= 練習問題 =
1. 阿仏房夫妻の文章について、次の(a)〜(c)が文章の内容と合うか判断してください。それぞれ「はい」か「いいえ」で答え、決め手となる文章中の語句をそのまま引用してください。
(a) 佐渡の法華講衆に与えられた御書は、現在まで十数編が伝えられている。
(b) 大聖人が身延に入られたあと、佐渡の法華講衆は草庵を訪れなくなった。
(c) 阿仏房は、現在でも順徳上皇に仕えた北面の武士だと考えられている。
2. 阿仏房夫妻の文章によると、一説では阿仏房の俗名は何とされていますか。
3. 阿仏房夫妻の文章を、最後の文のあとから書き継いでください。

歴史の中の僧俗
  
阿仏房夫妻 1
  
 はじめに
 日蓮大聖人が、佐渡の法華講衆に与えられた御書は、現在まで十数編が伝えられています。
 これらの御書から、大聖人を外護申し上げた佐渡法華講衆に対する深い感謝と信頼が拝されます。すなわち佐渡の法華講衆は、大聖人御配流の間、ひそかに御供養をお届け申し上げ、外護を尽くしました。
 また大聖人が佐渡から赦免され、身延に入られたあとも、佐渡からはるばる御供養の品々を背負って、身延におられた大聖人の草庵を訪れています。こうした姿から、大聖人への真心を込めた御供養の精神と、純粋で強靭な信仰がうかがえます。こうした佐渡法華講衆のなかで、最も早い時期に大聖人に帰依した檀越が阿仏房・千日尼夫妻です。

阿仏房・千日尼夫妻

 一説によりますと、阿仏房は、承久三(一二二一)年五月に勃発した承久の乱に敗れ、隠岐に流された後鳥羽上皇、土佐流罪の土御門上皇と同じく、佐渡流罪に処された順徳上皇に仕えた北面の武士で、俗名を遠藤為盛といい、和漢の典籍や歌道にも精通した文武両道の人物とされていますが、現在では佐渡土着の武士であったと考えられています。

= 提供資料 =
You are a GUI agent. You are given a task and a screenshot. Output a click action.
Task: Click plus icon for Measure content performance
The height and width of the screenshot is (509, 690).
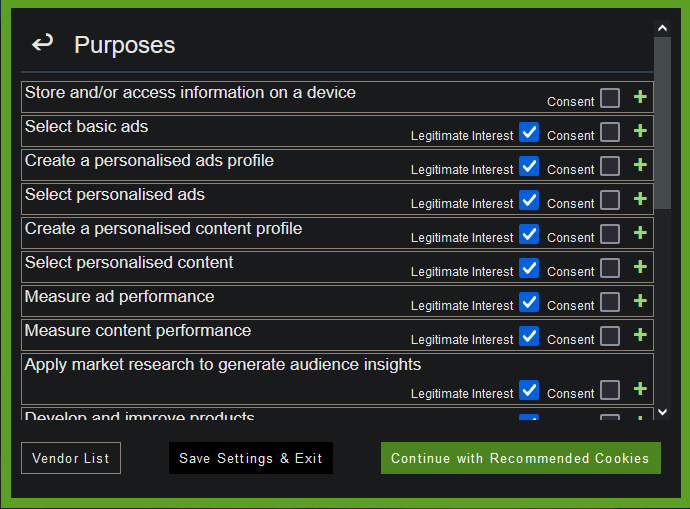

= 解答 =
1.
(a) はい。「現在まで十数編が伝えられています」
(b) いいえ。「佐渡からはるばる御供養の品々を背負って、身延におられた大聖人の草庵を訪れています」
(c) いいえ。「現在では佐渡土着の武士であったと考えられています」

2. 遠藤為盛です。

3.
 「阿仏房」の名は、順徳上皇が佐渡(真野)で崩御したのち、為盛はその御陵のそばに庵室を設けて入道となり、故上皇の冥福を祈り念仏を唱え続けたため、島民から阿仏房と呼ばれたと言います。また、その妻も「千日尼」と呼ばれ、その理由として、上皇が佐渡から都へ帰ることができるようにと真野の海辺で、千日の間、水垢離の祈願をしたとされ、その敬虔な姿を見た佐渡の人々は千日尼と尊称したとも伝えられています。
 このように、阿仏房夫婦は上皇を慕う純粋な真心を持った深い教養のある人物だったことが窺えます。
 なお、阿仏房が大聖人に帰依する以前、熱心な念仏の信者だったことは「阿仏房」の名がそれを雄弁に物語っています。
 また、大聖人が『呵責謗法滅罪抄』に、
「例せば此の佐渡国は畜生の如くなり。又法然が弟子充満せり。鎌倉に日蓮を悪みしより百千万億倍にて候」(御書七一七)
と仰せになられたことからも、当時、佐渡には念仏の信者が多かったことが解ります。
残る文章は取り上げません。